To the average Israeli, the Americans seem to be living in a dreamland. Instead of launching a surprise attack, they discuss and debate all the aspects and implications of the attack in front of the entire country. Where is the American version of the Knesset’s Foreign Affairs and Defense Committee? Where is the Secret Services Committee? Why don’t they turn off the cameras and microphones? And where the hell is the censor?

The real difference is between two opposite worldviews. There isn’t a single American citizen who thinks it is delusional for a momentous decision, such as launching a military attack, to be brought before Congress for an in-depth debate that examines all possible scenarios. This is especially true when the matter under discussion is a war against a foe who does not threaten the security of American citizens, but a moral war intended to defend the citizens of a distant country, Syria, as well as Syria’s neighbors.
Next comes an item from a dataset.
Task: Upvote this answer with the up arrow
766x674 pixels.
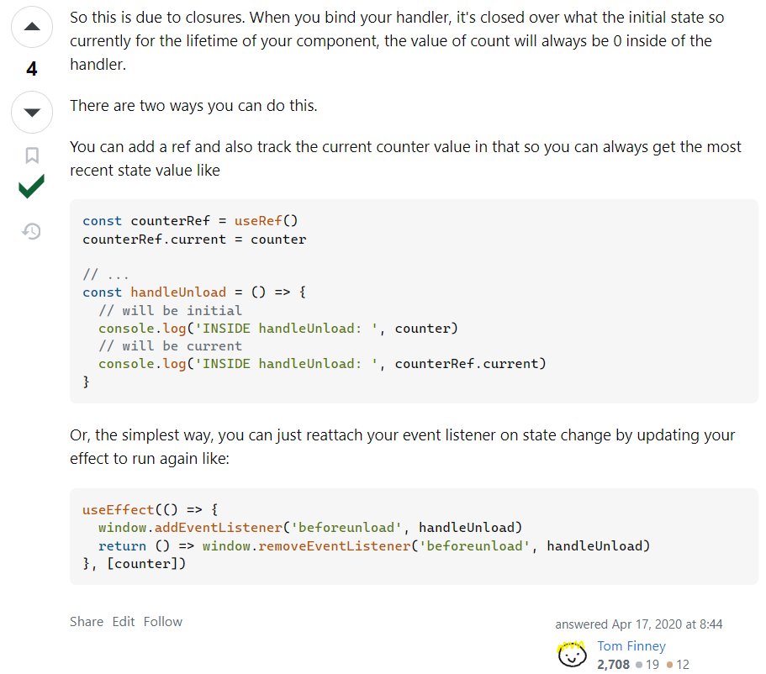Action: coord(32,27)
Secretary of State John Kerry had no choice but to work up a sweat and remain in the spotlight for many long hours, while he threw all his weight behind convincing the members of Congress that it is America’s responsibility to spring into action against a target that threatens world peace. “The debate here is not about President Obama’s red line, but about the world’s red line. It’s about humanity's red line. … We have allies who depend on us,” he told the members of Congress.

This is democracy, regardless of whether we agree with this approach or ridicule it. This is how a superpower acts when it wants to offer a model of government for the rest of the world to emulate. The name of the game is democracy. This is true as far as human rights are concerned, and it is equally true about how weighty decisions such as declaring war on a war criminal are made.

And yet, despite all that, the author of this article, a child of the Middle East, who was born and raised on the Israeli approach to security matters, has a hard time understanding how the mission’s operational objectives will be met after the enemy listened in on the debates and prepared itself accordingly for an attack. This writer deals with the same dilemma faced by all the decision-makers in the United States. When ranking priorities, what should come first? Surprising the enemy on the battlefield? Or being fair, weighing all the options, and preserving the democratic tradition that every American values and respects, a tradition they see as a red line that must never be crossed under any circumstances, not even when it’s a matter of security.

Shlomi Eldar is a contributing writer for Al-Monitor’s Israel Pulse. For the past two decades, he has covered the Palestinian Authority and especially the Gaza Strip for Israel’s Channels 1 and 10, reporting on the emergence of Hamas. In 2007, he was awarded the Sokolov Prize, Israel’s most important media award, for this work.